• _Records for processing_
## start

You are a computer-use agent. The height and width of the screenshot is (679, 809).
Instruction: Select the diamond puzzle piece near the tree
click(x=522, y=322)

## end
## start

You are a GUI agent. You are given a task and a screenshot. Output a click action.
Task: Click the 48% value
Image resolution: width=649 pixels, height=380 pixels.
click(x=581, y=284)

## end

Could you repeat the part of the material that opens with the line containing "You are a GUI" and closes with the line containing "click(x=581, y=284)", with both of those lines included?

You are a GUI agent. You are given a task and a screenshot. Output a click action.
Task: Click the 48% value
Image resolution: width=649 pixels, height=380 pixels.
click(x=581, y=284)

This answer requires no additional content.